■ Using the information ■
[A] Please print the part of the diabetes essay starting at "By: Kathleen Blandin" and ending at "natural genetic selection.", character for character.
[B] Answer these questions from the diabetes essay:
(i) At what age was the author's sister diagnosed with diabetes?
(ii) Which month is National Diabetes Month?
(iii) How often does a diabetic need to prick a finger to check their blood?

By: Kathleen Blandin
Diabetes is prominent on both sides of my family. I, however, do not have diabetes. Everyone from siblings, aunts, uncles and even grandparents sporadically have taken the title and considerably demanding lifestyle that diabetes forks over. Diabetes can be caused by some factors like bad diet and/or pregnancy and sometimes just natural genetic selection.
National Diabetes Month
All my life, diabetes has been prevalent. Yet, despite this ongoing presence, it took a certain life event for me to realize my ignorance of the disease. Since November is National Diabetes Month, I thought now would be a good time to share my experience.
When someone becomes comfortable with a concept that is ‘the norm’ they may not realize how oblivious they are to the finer details. Not until my sister was diagnosed with diabetes at the age of 14,did it really open my eyes to the severity and seriousness of the disease.
The difference between growing up around diabetes versus seeing firsthand how one must change almost every aspect of their life while adapting to their diagnosis was truly eye opening. You don’t realize that some diabetics need to take a shot of insulin in order to sleep through the night without worry, or how much effort and calculation goes into eating a slice of pizza.
Growing up, I just obliviously thought that it was a generic process. You give yourself this much insulin every time you want to eat. Sadly, it is not that simple.
As a child, I watched my younger sister struggle as she was told she couldn’t just go eat candy with her friends, and it really made me realize how much more serious diabetes was than I thought. I spent my childhood, probably the same way as a lot of other kids, eating more candy than any small child should (sneaking candy or not). I’d go to sleepovers or birthday parties and eat pizza and, ‘carby’ foods until I couldn’t move; all without hesitation or second thought. To watch my own sister miss out on these “being a kid” type of things was disheartening.
Day to Day
One thing, besides the food aspect, that I believe gets overlooked is how many times you must hurt yourself. Every couple of hours you need to prick a finger to check your blood. Then, before or after you eat, you need to calculate your blood sugar levels and prick yourself again with insulin. This is what diabetics have to do in order to keep blood sugar levels in range. Then, of course, after you eat you must remember to double check your sugars a little while later to make sure you calculated correctly. Please keep in mind too, that even if you are not eating—you must still prick your finger again to be able to keep a good record of where your blood sugar levels are throughout the day.

■ Data below ■
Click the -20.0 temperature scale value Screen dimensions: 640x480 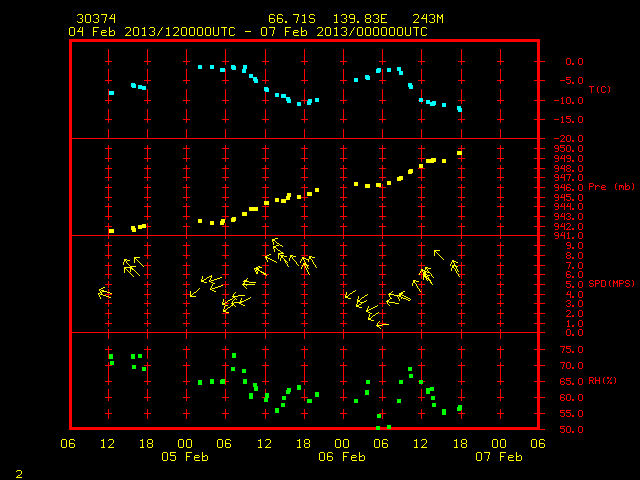click(x=568, y=139)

■ Solutions to the problems ■
[A]
By: Kathleen Blandin
Diabetes is prominent on both sides of my family. I, however, do not have diabetes. Everyone from siblings, aunts, uncles and even grandparents sporadically have taken the title and considerably demanding lifestyle that diabetes forks over. Diabetes can be caused by some factors like bad diet and/or pregnancy and sometimes just natural genetic selection.

[B]
(i) 14
(ii) November
(iii) Every couple of hours